Work instruction
Your answer should consist solely of the lines from the first line of the data through the line with "Música brasileira (918, 272)", each reproduced exactly.

Record extracts

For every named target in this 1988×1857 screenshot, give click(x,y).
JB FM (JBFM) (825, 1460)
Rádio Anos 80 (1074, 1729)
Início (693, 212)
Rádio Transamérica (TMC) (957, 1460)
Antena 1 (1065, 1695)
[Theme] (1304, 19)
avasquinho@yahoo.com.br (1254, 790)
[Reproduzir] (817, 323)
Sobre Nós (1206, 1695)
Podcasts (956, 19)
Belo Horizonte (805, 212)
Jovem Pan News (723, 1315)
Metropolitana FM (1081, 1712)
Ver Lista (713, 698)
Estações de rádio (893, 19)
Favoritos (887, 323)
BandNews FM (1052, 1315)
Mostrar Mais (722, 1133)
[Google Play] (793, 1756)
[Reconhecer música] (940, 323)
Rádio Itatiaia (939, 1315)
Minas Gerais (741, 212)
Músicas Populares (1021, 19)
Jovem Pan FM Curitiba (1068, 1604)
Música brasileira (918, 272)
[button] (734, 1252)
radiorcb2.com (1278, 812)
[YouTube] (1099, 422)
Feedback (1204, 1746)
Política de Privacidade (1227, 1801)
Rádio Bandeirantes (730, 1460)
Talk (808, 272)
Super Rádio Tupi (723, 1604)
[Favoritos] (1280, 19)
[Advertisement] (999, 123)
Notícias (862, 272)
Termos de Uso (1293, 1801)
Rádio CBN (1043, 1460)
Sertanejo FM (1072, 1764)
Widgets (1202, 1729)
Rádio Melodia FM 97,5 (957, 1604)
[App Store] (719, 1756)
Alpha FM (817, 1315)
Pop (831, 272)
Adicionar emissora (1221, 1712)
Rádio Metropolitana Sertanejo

Written reply
For every named target in this 1988×1857 screenshot, give click(x,y).
JB FM (JBFM) (825, 1460)
Rádio Anos 80 (1074, 1729)
Início (693, 212)
Rádio Transamérica (TMC) (957, 1460)
Antena 1 (1065, 1695)
[Theme] (1304, 19)
avasquinho@yahoo.com.br (1254, 790)
[Reproduzir] (817, 323)
Sobre Nós (1206, 1695)
Podcasts (956, 19)
Belo Horizonte (805, 212)
Jovem Pan News (723, 1315)
Metropolitana FM (1081, 1712)
Ver Lista (713, 698)
Estações de rádio (893, 19)
Favoritos (887, 323)
BandNews FM (1052, 1315)
Mostrar Mais (722, 1133)
[Google Play] (793, 1756)
[Reconhecer música] (940, 323)
Rádio Itatiaia (939, 1315)
Minas Gerais (741, 212)
Músicas Populares (1021, 19)
Jovem Pan FM Curitiba (1068, 1604)
Música brasileira (918, 272)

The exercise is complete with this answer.